Long Live Soup!

You know when you go and see an animated film about a talking mouse, primarily to appease the animated mouse-loving part of your girlfriend’s brain, expecting it to be poorly-conceived and childish schlock but walking away having seen one of the most refreshing pieces of cinema in recent memory? You know that experience? No? Then go and see The Tale of Despereaux. Oh, and get a girlfriend. Especially if you’re a girl yourself, then film your experiences and send them to me.

Had I not been gently strong-armed into seeing this film, it would have completely passed me by. It would have sailed into the part of my brain that serves as a graveyard for probably-rubbish unwatched movies, alongside Herbie: Fully Loaded, or Stealth, or all those other films I haven’t bothered to watch and probably never will. If it had made this journey, my life would be a little less rich, and I wouldn’t even know it.

Where to begin? A talking mouse probably strikes you as a little unimaginative, but how about a city whose culture, economy and wellbeing revolves entirely around soup? Or a magic cookbook which summons a French chef made from fruits, vegetables and kitchenware? Or two distinct rodent civilisations put across with surprising depth for the small amount of screentime they’re actually given? It’s based on a book, entitled The Tale of Despereaux: Being the Story of a Mouse, a Princess, Some Soup, and a Spool of Thread. Having received somewhere just shy of about a million books this Christmas, I might have to put a pause on working my way through the pile so I can find a copy, and give it the attention it clearly deserves.

As well as a series of highly expressive characters, human and vermin alike, voiced by a cast of diverse yet familiar actors, the film has a surprisingly complex plot, which it nonetheless manages to weave and present in a very fluent and well-paced manner.

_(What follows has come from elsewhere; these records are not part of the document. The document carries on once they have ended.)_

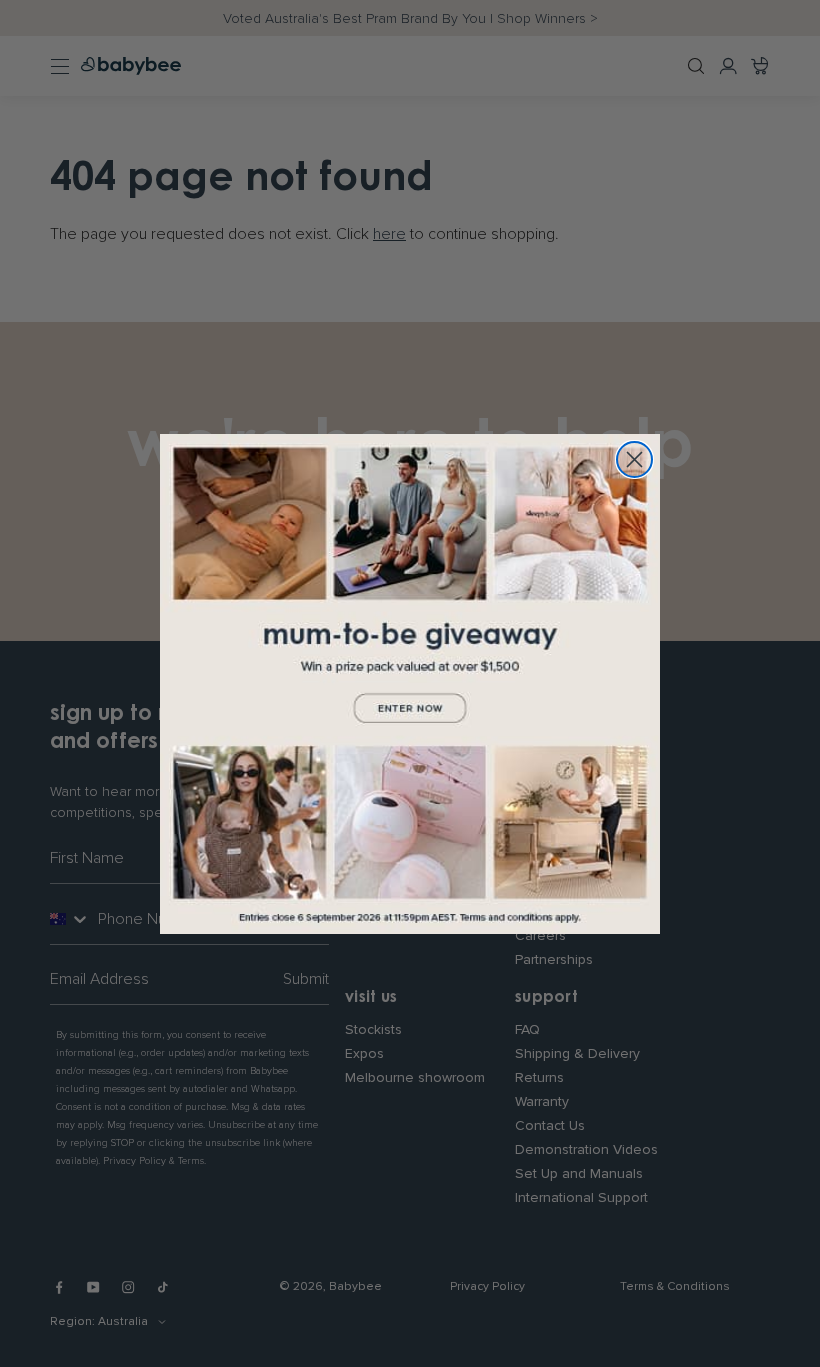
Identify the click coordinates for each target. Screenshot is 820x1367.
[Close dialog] (634, 459)
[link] (410, 684)
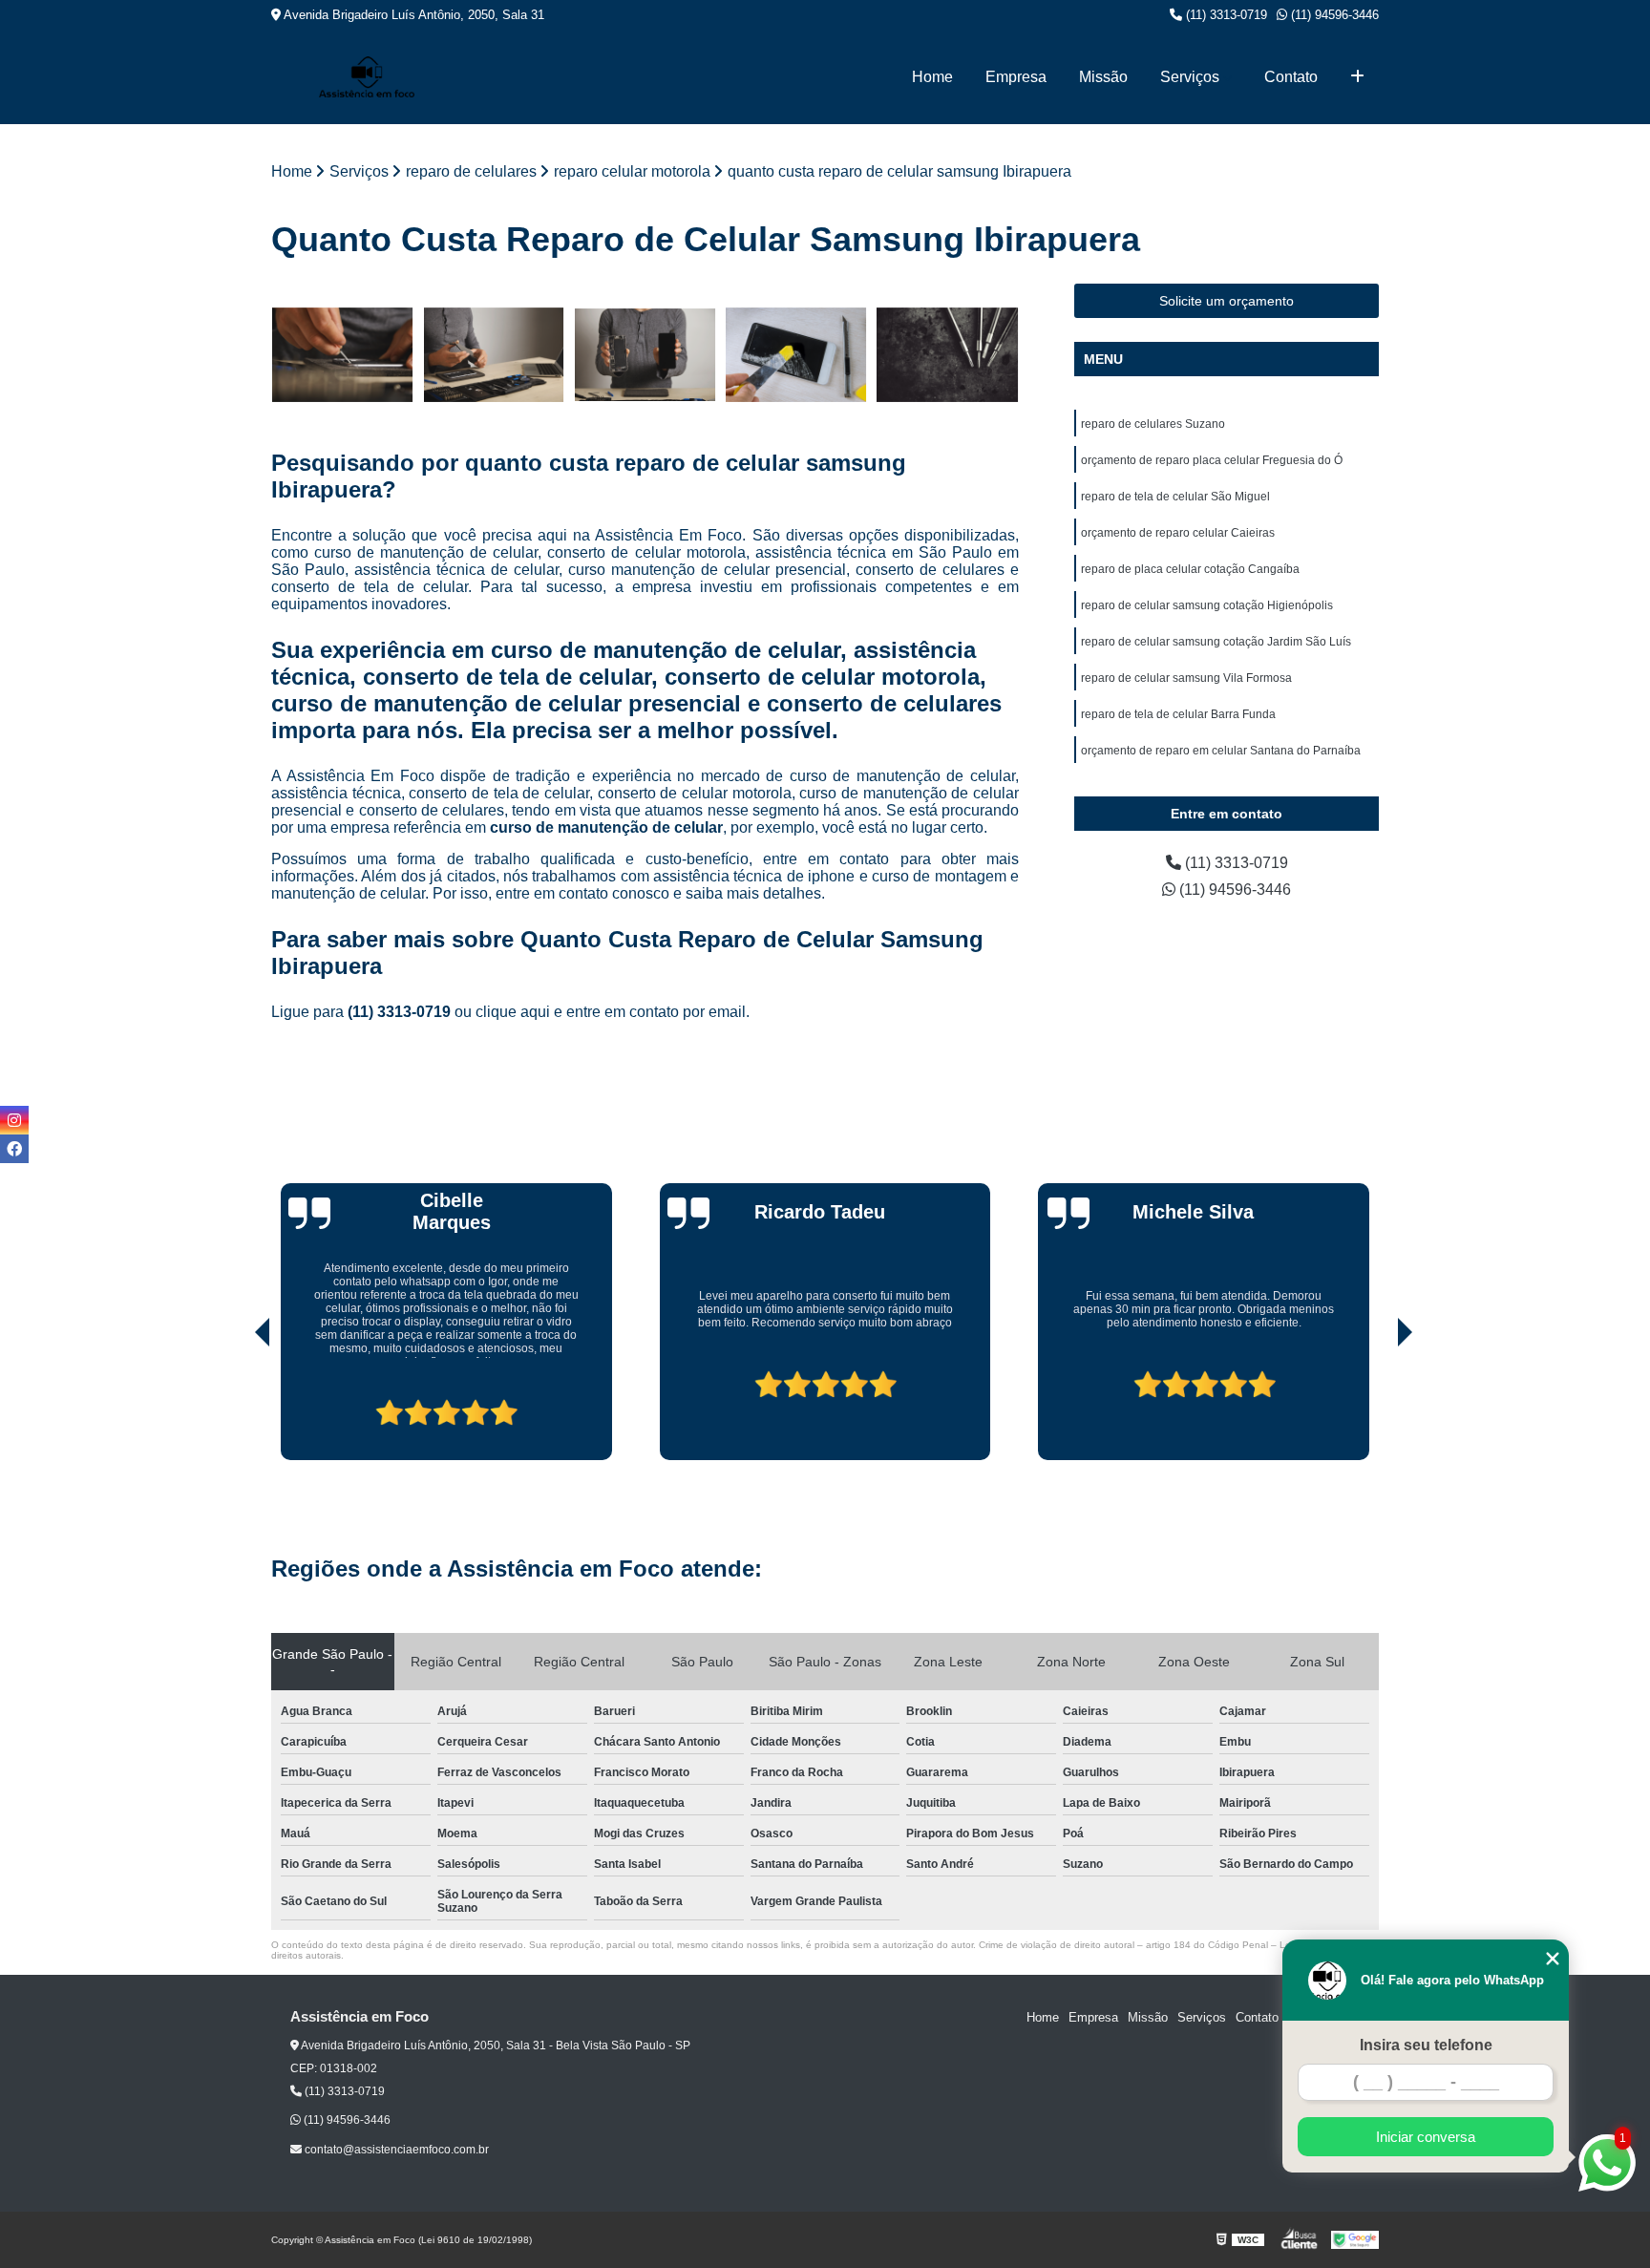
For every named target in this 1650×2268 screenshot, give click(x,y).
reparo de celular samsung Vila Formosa (1186, 678)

It’s bolted together from standardised storybook components such as daring heroes, lonely princesses and bitter underlings (it is a children’s film, after all), but they’re pieced side by side in such a polished and minimalist way that every bit of it seems to be pulling its weight. There’s no gratuitous fat to trim from it. The narrative has nothing but what it needs in order to work, but it really does work.

Unlike a lot of contemporary animated films, it’s very sparse on the humour. It does have its moments, but it’s not played for laughs. There’s an actual story it’s trying to deliver, and that story is well-told, maturely developed and surprisingly charming. Remember charm? That thing we used to be charmed by, before ironic and edgy humour corroded our hearts into post-modern gag-processing machines.

I do worry this film will slip by unnoticed, into the probably-rubbish mental graveyards of so many people who would otherwise enjoy it enormously. It is a genuine worry I possess, because it deserves to be seen and enjoyed, and if you’re inclined towards being charmed by something unexpectedly good, you deserve to see and enjoy it. Please do.